Пришлось и мне поддержать тенорком. Но вся песня зачином и кончилась – не хватало пороха потянуть ее, не было еще того должного накала в груди, когда сердце стопорится от внутреннего душевного напряга и надо немедленно дать ему слабину – выплеснуться в крике. Как бы осадок в горле давал звук, недоставало ему напора, который обычно, когда поется легко, накатывает из брюшины, словно бы там и хранится до времени вся певческая сила...

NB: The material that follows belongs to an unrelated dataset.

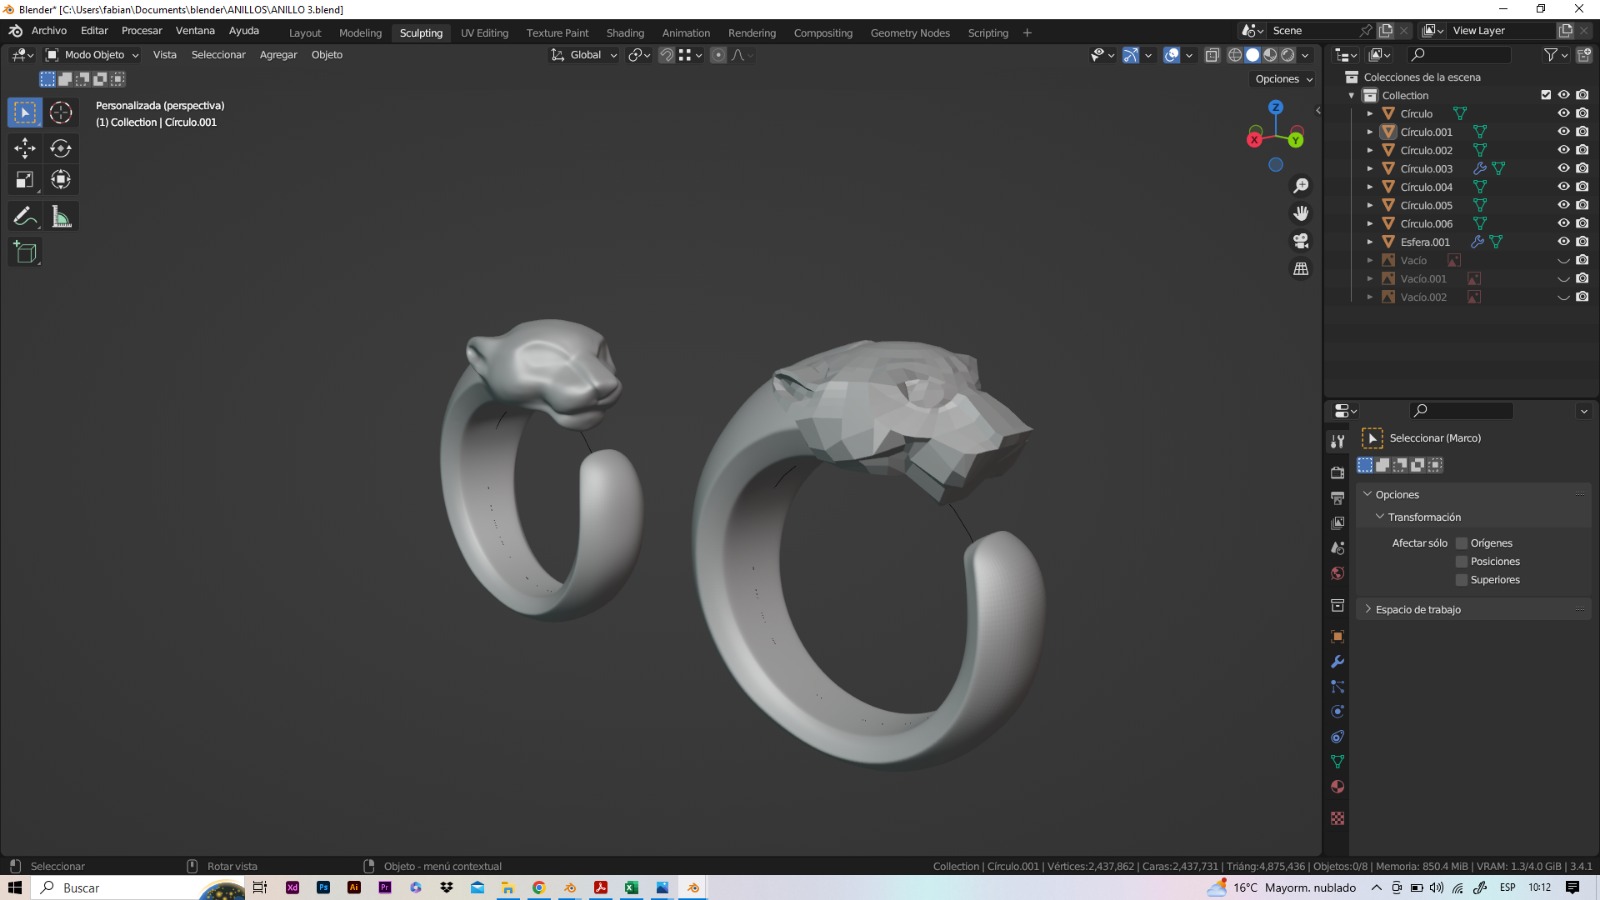Image resolution: width=1600 pixels, height=900 pixels.
Task: Open the Modo Objeto mode dropdown
Action: (x=92, y=55)
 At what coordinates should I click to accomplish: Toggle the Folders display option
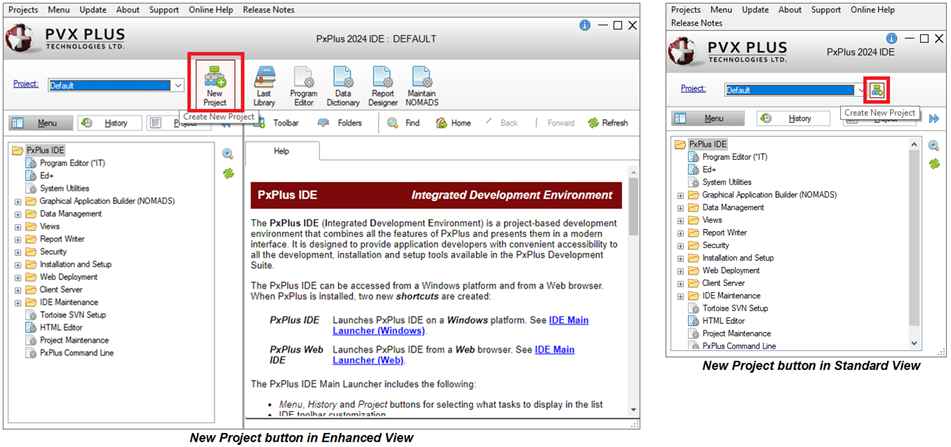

– Кто-то песенки поет, а кто-то девочек гуляет... Надо осадить коньячком. Худо, Паша, что ты не пьешь. И потому никогда не станешь академиком. Не пьешь и не знаешь анекдотов, не умеешь шестерить и дарить презенты. А как без этого? Ну как завоевать женское сердце? Да никак... И вот сидишь в хрущобке, как хромой сыч, которому надрали хвостягу. Хочешь, я тебя познакомлю с куколкой? Кандидат твоего профиля, есть квартира, машина и дача. Сорокалетняя женщина без недостатков, будет носить тебя на руках. Ученая дама и замужем, главное, не была. Справишься?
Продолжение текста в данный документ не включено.